* _Instructions to follow_
Retype only the lines at the head of the records, first through the one with "Task: Click the Browse A-Z heading", exactly as written.

[Stored data entries]
◇ ◇ ◇ ◇ ◇ ◇ ◇

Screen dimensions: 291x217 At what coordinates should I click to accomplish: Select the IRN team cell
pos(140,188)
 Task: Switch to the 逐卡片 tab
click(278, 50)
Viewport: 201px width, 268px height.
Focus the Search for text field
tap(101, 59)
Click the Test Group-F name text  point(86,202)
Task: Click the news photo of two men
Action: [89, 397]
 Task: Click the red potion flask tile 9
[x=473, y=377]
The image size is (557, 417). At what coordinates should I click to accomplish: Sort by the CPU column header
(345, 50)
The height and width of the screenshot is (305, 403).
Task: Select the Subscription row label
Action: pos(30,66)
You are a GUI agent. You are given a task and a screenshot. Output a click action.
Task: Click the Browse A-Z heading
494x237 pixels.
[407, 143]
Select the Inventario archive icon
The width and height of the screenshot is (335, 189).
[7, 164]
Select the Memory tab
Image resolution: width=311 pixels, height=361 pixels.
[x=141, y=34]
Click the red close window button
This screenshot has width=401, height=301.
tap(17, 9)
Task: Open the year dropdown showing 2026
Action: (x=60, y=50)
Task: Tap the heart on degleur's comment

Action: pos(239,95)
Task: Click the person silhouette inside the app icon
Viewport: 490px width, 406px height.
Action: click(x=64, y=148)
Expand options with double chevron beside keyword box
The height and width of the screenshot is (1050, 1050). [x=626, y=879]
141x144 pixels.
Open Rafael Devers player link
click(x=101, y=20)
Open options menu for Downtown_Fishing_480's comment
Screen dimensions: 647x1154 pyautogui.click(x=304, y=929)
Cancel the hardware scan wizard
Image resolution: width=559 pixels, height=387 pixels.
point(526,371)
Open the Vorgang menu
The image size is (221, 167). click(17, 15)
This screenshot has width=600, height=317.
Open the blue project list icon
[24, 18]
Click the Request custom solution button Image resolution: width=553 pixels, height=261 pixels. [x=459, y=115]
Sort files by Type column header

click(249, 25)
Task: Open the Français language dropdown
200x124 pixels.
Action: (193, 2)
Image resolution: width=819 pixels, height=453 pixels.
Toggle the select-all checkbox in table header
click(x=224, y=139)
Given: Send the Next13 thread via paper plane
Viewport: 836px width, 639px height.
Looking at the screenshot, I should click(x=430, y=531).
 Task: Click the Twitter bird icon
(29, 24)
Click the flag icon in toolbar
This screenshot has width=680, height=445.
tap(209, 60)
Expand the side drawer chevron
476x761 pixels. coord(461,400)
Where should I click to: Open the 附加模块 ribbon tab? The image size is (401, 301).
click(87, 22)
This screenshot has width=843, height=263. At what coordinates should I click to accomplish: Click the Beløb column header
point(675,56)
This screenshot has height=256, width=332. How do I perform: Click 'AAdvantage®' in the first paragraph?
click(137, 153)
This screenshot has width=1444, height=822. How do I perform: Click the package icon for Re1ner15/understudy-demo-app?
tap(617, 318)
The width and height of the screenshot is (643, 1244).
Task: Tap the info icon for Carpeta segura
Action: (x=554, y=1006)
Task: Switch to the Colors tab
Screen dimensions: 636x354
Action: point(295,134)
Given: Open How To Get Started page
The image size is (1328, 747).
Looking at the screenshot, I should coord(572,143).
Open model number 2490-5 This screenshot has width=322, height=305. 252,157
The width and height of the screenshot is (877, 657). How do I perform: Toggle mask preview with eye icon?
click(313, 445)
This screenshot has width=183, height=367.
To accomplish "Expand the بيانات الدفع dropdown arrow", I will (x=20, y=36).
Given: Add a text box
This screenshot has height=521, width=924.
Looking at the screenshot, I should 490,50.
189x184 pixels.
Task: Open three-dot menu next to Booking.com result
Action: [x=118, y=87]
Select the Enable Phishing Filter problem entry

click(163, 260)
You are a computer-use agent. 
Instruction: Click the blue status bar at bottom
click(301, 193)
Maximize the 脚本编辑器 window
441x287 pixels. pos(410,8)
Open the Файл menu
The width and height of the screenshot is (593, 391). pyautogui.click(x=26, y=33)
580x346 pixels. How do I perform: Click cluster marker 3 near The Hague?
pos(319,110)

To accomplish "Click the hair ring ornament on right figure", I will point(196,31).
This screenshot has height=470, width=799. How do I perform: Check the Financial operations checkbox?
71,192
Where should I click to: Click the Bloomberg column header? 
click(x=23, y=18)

◇ ◇ ◇ ◇ ◇ ◇ ◇

* _Solution to this task_
Screen dimensions: 291x217 At what coordinates should I click to accomplish: Select the IRN team cell
pos(140,188)
 Task: Switch to the 逐卡片 tab
click(278, 50)
Viewport: 201px width, 268px height.
Focus the Search for text field
tap(101, 59)
Click the Test Group-F name text  point(86,202)
Task: Click the news photo of two men
Action: [89, 397]
 Task: Click the red potion flask tile 9
[x=473, y=377]
The image size is (557, 417). At what coordinates should I click to accomplish: Sort by the CPU column header
(345, 50)
The height and width of the screenshot is (305, 403).
Task: Select the Subscription row label
Action: pos(30,66)
You are a GUI agent. You are given a task and a screenshot. Output a click action.
Task: Click the Browse A-Z heading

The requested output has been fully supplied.